「変装して潜入なんてドキドキする!」

 心浮き立つ感情を抑えきれぬまま言葉に出せば、伏黒くんが辟易した様子で肩をすくめてみせた。「声を落とせ」と窘められたものの、閑散とした駅のホームに人の姿はない。視線だけで不服を訴えれば、小さな嘆息とともに紙袋を手渡された。

 わたしは胸に抱いたそれを、待ちきれんばかりに覗き込む。白い紙袋の中で、杉沢第三高校の制服一式が静かに眠りについていた。
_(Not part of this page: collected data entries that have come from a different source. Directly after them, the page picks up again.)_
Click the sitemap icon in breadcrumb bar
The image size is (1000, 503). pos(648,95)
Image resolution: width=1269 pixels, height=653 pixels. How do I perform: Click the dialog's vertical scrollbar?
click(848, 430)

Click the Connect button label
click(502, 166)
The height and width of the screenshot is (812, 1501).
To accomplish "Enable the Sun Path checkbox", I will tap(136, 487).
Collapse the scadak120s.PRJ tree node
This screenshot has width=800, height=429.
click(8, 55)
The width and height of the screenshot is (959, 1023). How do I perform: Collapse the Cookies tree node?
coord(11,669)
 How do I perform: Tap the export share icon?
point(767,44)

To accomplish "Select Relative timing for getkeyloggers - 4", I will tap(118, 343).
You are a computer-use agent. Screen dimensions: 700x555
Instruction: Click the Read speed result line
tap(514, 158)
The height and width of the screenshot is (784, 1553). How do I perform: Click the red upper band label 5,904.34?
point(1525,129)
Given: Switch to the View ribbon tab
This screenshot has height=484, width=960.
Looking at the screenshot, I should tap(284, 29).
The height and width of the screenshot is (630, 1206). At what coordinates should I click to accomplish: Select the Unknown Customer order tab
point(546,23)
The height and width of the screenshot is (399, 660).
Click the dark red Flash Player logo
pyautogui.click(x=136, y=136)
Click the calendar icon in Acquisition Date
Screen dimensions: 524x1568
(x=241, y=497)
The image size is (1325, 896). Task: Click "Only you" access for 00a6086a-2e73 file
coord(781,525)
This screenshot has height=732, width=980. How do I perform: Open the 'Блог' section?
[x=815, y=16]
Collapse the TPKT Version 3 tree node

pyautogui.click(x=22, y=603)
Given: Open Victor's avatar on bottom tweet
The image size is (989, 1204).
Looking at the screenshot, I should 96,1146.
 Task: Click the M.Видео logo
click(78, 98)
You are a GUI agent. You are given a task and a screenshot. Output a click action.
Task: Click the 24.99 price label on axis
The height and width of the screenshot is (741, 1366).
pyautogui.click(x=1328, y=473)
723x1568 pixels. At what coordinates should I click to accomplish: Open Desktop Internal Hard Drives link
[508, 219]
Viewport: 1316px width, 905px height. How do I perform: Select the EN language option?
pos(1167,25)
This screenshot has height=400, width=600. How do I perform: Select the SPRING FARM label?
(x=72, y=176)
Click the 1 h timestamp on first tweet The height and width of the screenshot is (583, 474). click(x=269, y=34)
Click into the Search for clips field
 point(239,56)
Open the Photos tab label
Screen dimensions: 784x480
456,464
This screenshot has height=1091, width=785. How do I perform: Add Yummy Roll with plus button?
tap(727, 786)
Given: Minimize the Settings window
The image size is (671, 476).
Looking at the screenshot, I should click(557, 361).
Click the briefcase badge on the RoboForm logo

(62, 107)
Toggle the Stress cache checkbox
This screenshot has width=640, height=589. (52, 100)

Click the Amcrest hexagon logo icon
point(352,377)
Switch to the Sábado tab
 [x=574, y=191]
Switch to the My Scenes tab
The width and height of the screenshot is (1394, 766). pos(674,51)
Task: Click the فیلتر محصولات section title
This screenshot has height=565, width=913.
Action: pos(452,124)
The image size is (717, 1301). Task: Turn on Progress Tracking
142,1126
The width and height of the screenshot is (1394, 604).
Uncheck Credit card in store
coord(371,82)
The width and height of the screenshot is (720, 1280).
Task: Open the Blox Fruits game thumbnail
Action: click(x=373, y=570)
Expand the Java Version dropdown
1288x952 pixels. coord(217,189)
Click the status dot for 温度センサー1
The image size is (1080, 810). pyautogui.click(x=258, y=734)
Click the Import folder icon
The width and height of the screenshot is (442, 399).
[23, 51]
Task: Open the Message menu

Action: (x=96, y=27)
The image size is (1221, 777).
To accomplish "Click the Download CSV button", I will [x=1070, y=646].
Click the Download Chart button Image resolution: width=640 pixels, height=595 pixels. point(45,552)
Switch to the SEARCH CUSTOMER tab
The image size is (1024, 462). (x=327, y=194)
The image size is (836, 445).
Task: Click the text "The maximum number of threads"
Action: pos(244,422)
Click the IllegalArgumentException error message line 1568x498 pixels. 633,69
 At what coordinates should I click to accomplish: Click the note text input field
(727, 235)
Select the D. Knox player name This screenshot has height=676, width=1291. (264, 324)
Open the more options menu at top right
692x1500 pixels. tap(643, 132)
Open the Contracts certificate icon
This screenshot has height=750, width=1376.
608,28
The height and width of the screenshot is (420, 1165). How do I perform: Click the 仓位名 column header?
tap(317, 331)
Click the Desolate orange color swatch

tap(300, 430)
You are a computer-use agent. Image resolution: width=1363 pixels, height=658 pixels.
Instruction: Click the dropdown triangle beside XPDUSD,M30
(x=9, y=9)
「遊園地とは違って“バレちゃ駄目”って感じがなんか良いよね」
「何度も言うようだが遊びじゃねぇんだぞ」
「わかってるよ?」
「ほんとかよ……」

 彼は疑惑の色を揺蕩わせた首を左右に振ると、疲労感を孕んだ低い声音で続ける。

「着替えたらすぐ杉沢第三高校に――」
「その前にちょっと寄り道してもいい?」

 言葉を遮ったわたしは駅のホームに設置された時計を見つめた。貸し倉庫から程近いこの小さな駅に、もうすぐ仙台駅行きの普通列車が到着する。

「……またか。で、次はどこだ?ケーキ屋か?」
「ううん、杉沢病院だよ。飛び降りた人の怪我が気になるから」

 笑顔で滑らかに答えれば、彼の片眉が僅かに持ち上がる。わたしは慌てて言葉を継いだ。

「伏黒くんは先に行ってて?すぐ追いつくから」
「……ストーカーされてるって言ったよな?」
「大丈夫だよ。何かあったらすぐ連絡するし、移動には必ず電車かタクシーを使う。それでも駄目?」
「だったら俺も行く」
「心強い!って言いたいところだけど……ゆっくりしてる時間もないでしょ?先に行って見つけておいてくれると大変助かります」

 そう言いながら会釈するように頭を垂れると、もう何を言っても無駄だと察したのだろう、伏黒くんは険しい顔で視線を逸らした。

「……何もなくても絶対連絡しろ」
「了解です」

 ほどなくして到着した普通列車に乗り込み、わたしは伏黒くんと一旦別れた。

「やっぱり手ぶらでは行けないよね……持っていくならお花よりお菓子かなぁ」

 というわけで、時間もないので仙台駅から目と鼻の先にある大型ファッションビルで、適当なお見舞い品を見繕うことにした。男性でも喜んでくれそうな洋菓子の詰め合わせを購入し、タクシーで杉沢病院へと向かう。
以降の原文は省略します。